Last week I watched on BBC NI  “A City Dreaming” ( still available on iPlayer), the film described as the late Gerry Anderson’s  “love letter”  to the Derry he grew up in. It reminded me how far out of touch I am with life there and most other areas I once knew well. The film ended with a montage of Troubles images but essentially stopped  when violence became a norm. I was struck by the poignant use of home movies to depict innocence of the horrors to come. But what hit me more was Anderson’s claim in his commentary  that the  social solidarity that kept  communities going  had been “ dismissed as worthless” during the Troubles, and implying it had not survived or had not been revived since.

Can this really be true? Do the stereotypes of screaming flegs protestors  or  the sullen atmosphere of  ghettos  run by hoods  represent the reality of life in East and West Belfast? That society is atomised and still  defenceless before the gun and the club?  And that is all that politics can be about for them and everyone else?

I’d like to think not. And that’s why we need to move ahead  from thinking narrowly  about “peace”  mainly in terms of  the close monitoring of deals  struck between political faction leaders,  to what it’s  really is about, the normality that everyone has a  stake in by right. This requires first, a far wider broadening of the approach than we have experienced so far and secondly frank political engagement beyond gestures and the swapping of slogans.

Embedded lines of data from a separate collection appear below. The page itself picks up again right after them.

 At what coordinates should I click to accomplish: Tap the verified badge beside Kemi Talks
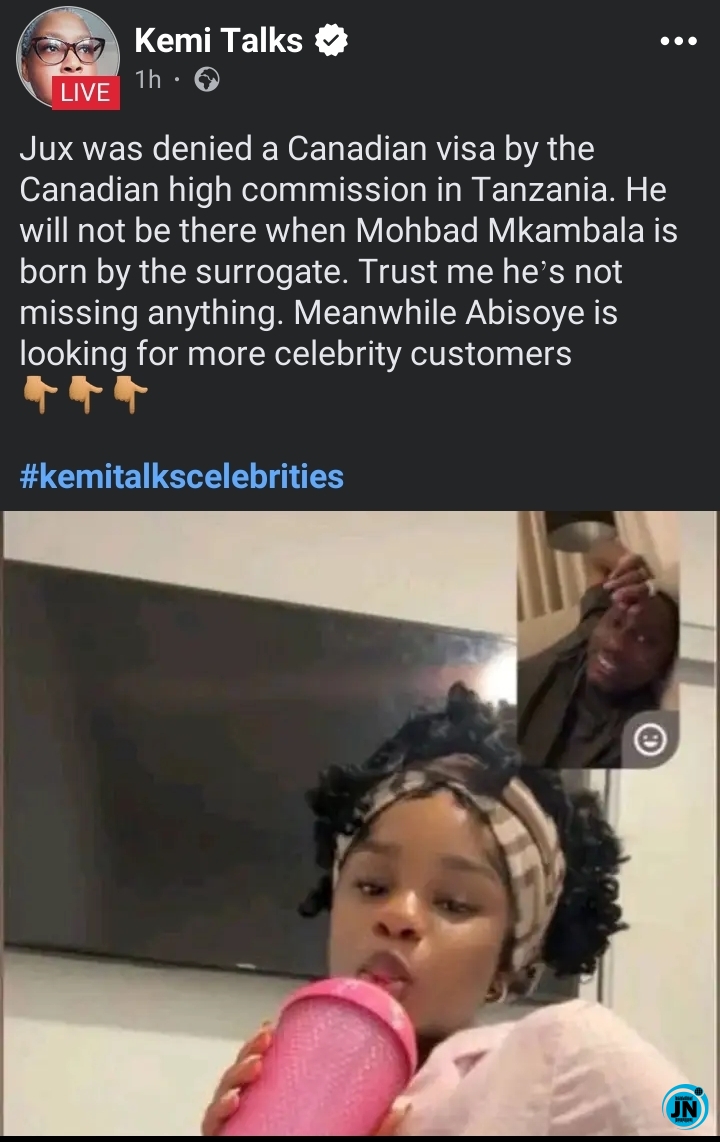pyautogui.click(x=331, y=40)
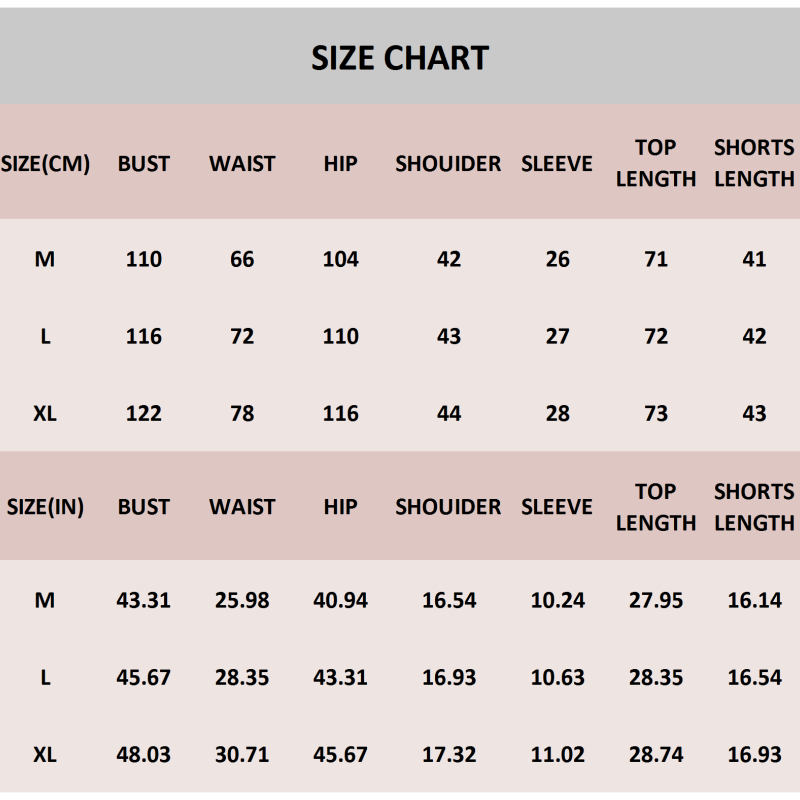
Task: Click the hip value 104
Action: coord(341,260)
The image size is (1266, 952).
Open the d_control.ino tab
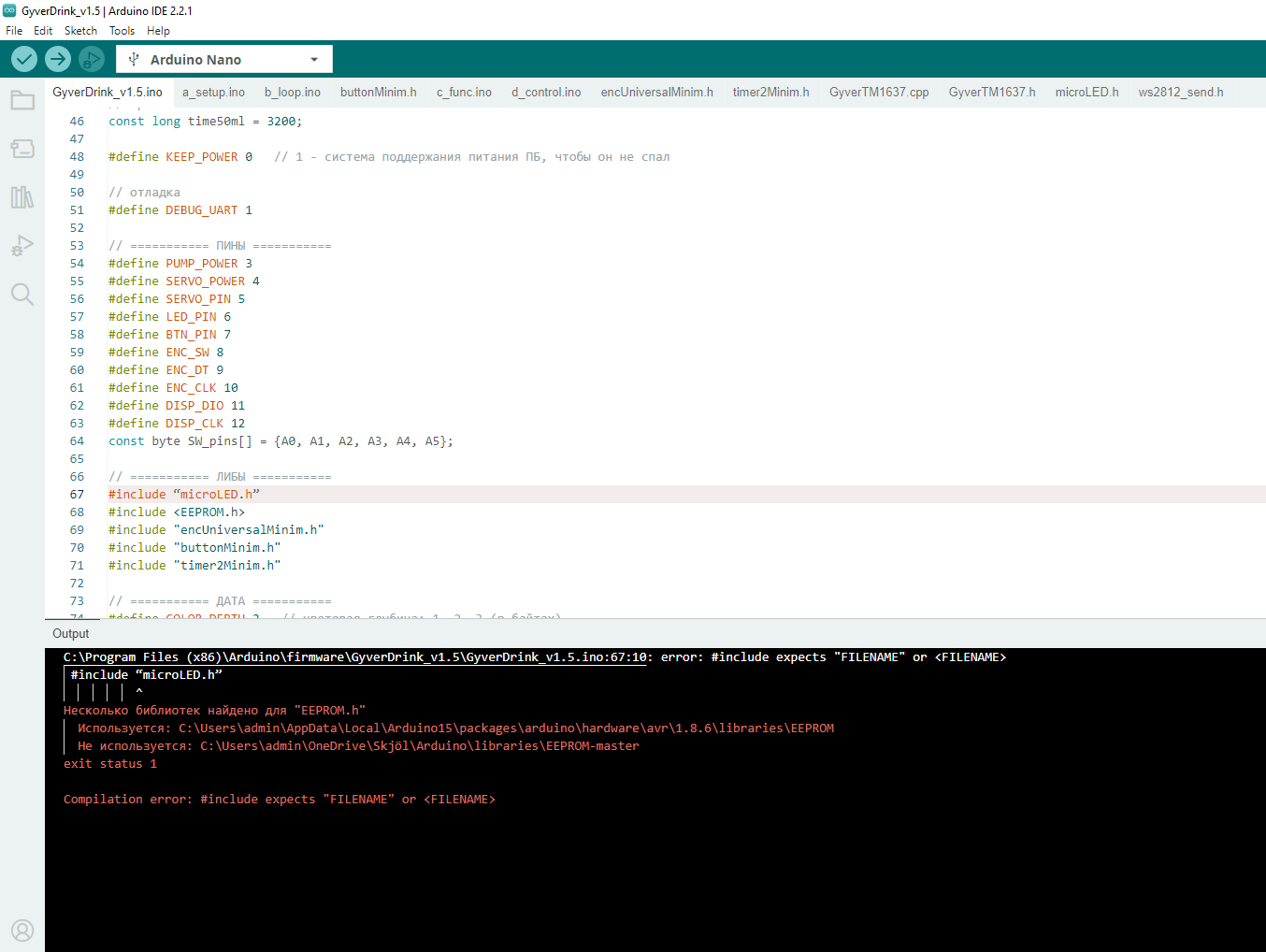[546, 93]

This is no comfortable approach. It means no longer leaving peace  to the tiny elites to define and run. It means for instance, facing up to the tally of 39 IRA murders listed in the Irish Independent and drawn to my attention by Jeff Dudgeon.  Likewise on the loyalist side.

Why are these being raised only now?  Or if you prefer, why not now? Is it not clear that the “ husks” of the IRA have become a liability to Sinn Fein and  that their arguments that the political side have kept them in check is blown? Or is it  claimed  that the old warriors are the very ones who are keeping the dissidents within bounds?  These are basic questions  that would be prompted by a tally of incidents and attributions of responsibility. They  require convincing answers. They are the essential stuff of political accountability.  But take away the Assembly and you no longer have the scrutiny and accountability. Sinn Fein and everyone else would be off the hook.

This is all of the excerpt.